Google impose des restrictions similaires à l'utilisation de ses outils à des fins frauduleuses. Lorsque j'ai envoyé à l'entreprise des images créées avec ses modèles, un porte-parole a déclaré que les outils « s'améliorent constamment » en matière de protection. Google intègre également un filigrane imperceptible aux images générées par l'IA et propose un outil de détection appelé SynthID. Lors de mes tests, SynthID s'est avéré très efficace pour identifier les images générées avec les modèles de Google. Cependant, la plupart des gens ne vont pas utiliser cet outil pour chaque image qu'ils voient.

Tout cela complique encore davantage la tâche des banques, des hôpitaux, des administrations et autres organismes pour prévenir la fraude. En utilisant le modèle d'OpenAI, j'ai pu facilement créer un faux chèque et une fausse alerte de virement bancaire de Chase Bank. « Nous avons besoin d'un effort concerté de l'ensemble de l'écosystème, y compris de la part des entreprises d'IA, pour renforcer les garde-fous et contribuer à enrayer ces crimes à la source », m'a déclaré un porte-parole de Chase, ajoutant que la banque dispose de ses propres mesures de protection pour ses clients. Mais même si les leaders de l'IA amélioraient radicalement leurs propres garde-fous, le problème des modèles open source persisterait.
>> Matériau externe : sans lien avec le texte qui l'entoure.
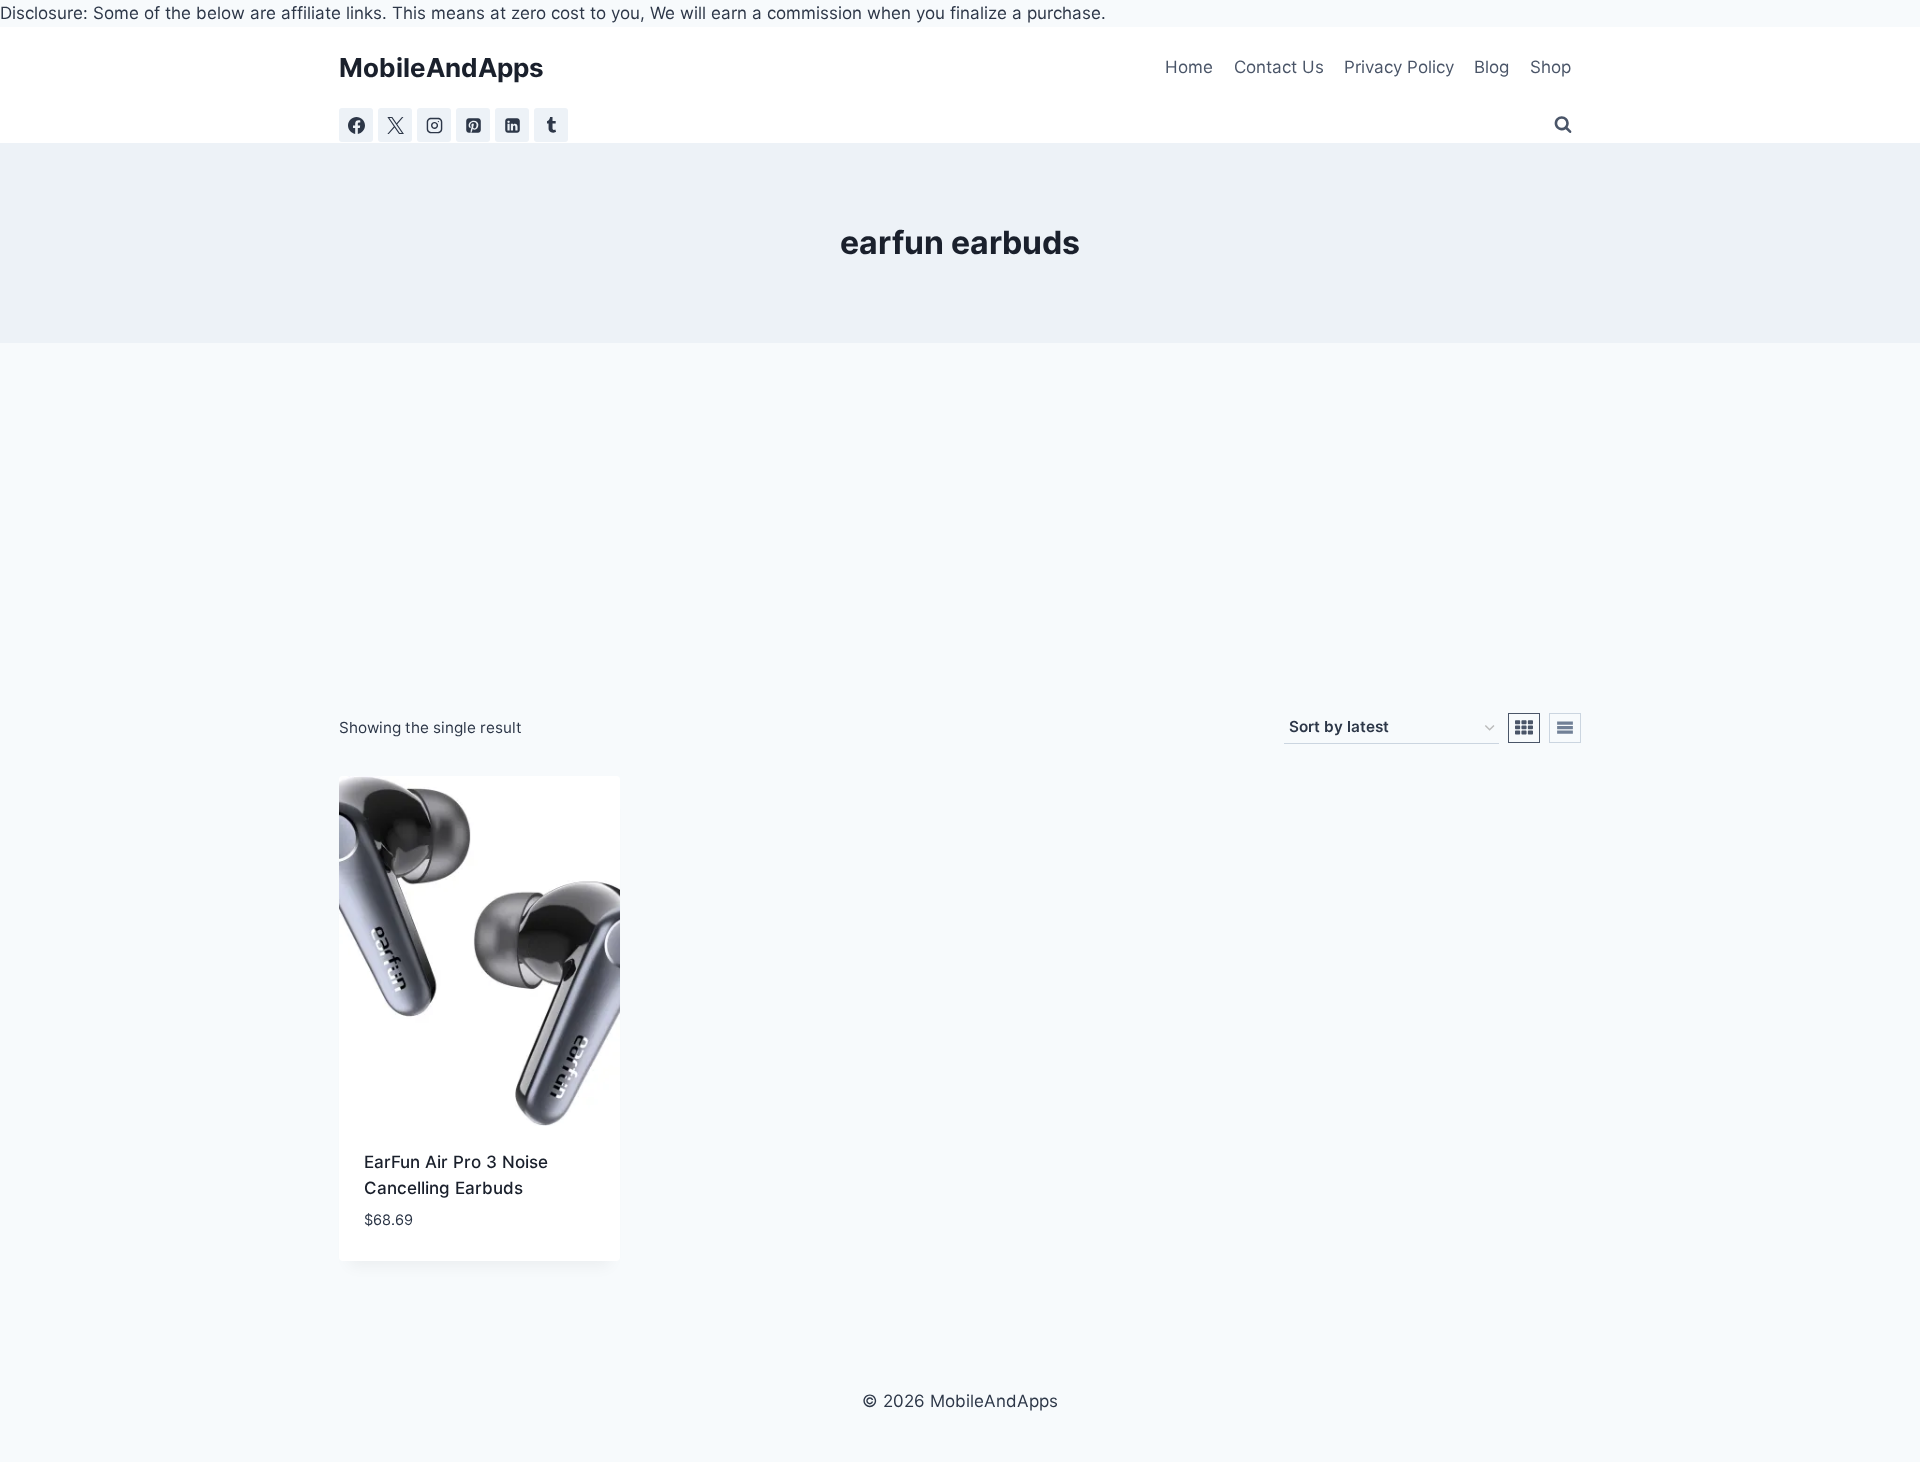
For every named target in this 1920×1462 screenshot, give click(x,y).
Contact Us (1279, 67)
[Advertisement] (960, 563)
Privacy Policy (1399, 67)
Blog (1491, 67)
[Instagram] (434, 125)
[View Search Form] (1563, 125)
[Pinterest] (473, 125)
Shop (1550, 67)
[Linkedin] (512, 125)
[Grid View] (1524, 728)
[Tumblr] (551, 125)
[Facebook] (356, 125)
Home (1189, 67)
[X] (395, 125)
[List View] (1565, 728)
Les experts en prévention de la fraude travaillent sur des solutions technologiques, a indiqué Wilder, mais « les experts ont presque toujours un train de retard ».

Une grande partie du débat actuel autour des deepfakes s'est concentrée sur les cas extrêmes : scandales politiques ou événements internationaux fabriqués de toutes pièces. Ces préoccupations sont bien réelles : en utilisant les modèles d'images de Google et d'OpenAI, j'ai pu facilement créer des captures d'écran très convaincantes de faux articles du New York Times et de The Atlantic.

Atlantic-AI.jpg

J'ai téléchargé une capture d'écran d'un véritable article de The Atlantic que j'ai écrit et j'ai demandé au bot de le remplacer par celui-ci, un faux.

NYT_AI_Spinach.jpg

À l'aide de ChatGPT, j'ai manipulé une capture d'écran de la page d'accueil du New York Times, en remplaçant un véritable article par ce faux article sur les épinards. (Sans intervention de ma part, le bot a également inséré un article sur les courses ; le reste des articles sont authentiques.)

Les images reproduisent fidèlement la mise en page et la typographie des deux publications, affichent un texte cohérent et font apparaître les noms des auteurs. Cependant, compte tenu de la fragmentation de notre écosystème médiatique, une simple recherche Google permet généralement de vérifier si ces images sont truquées. Ce sont les deepfakes banals et micro-ciblés — ceux qui escroquent vos proches et non ceux qui perturbent momentanément les fils d'actualité des réseaux sociaux — qui sont peut-être les plus sinistres.


Cet article indiquait initialement un nombre erroné de faux titres dans une capture d'écran de la page d'accueil du New York Times modifiée par IA. L'image contient deux articles inventés, et non un seul.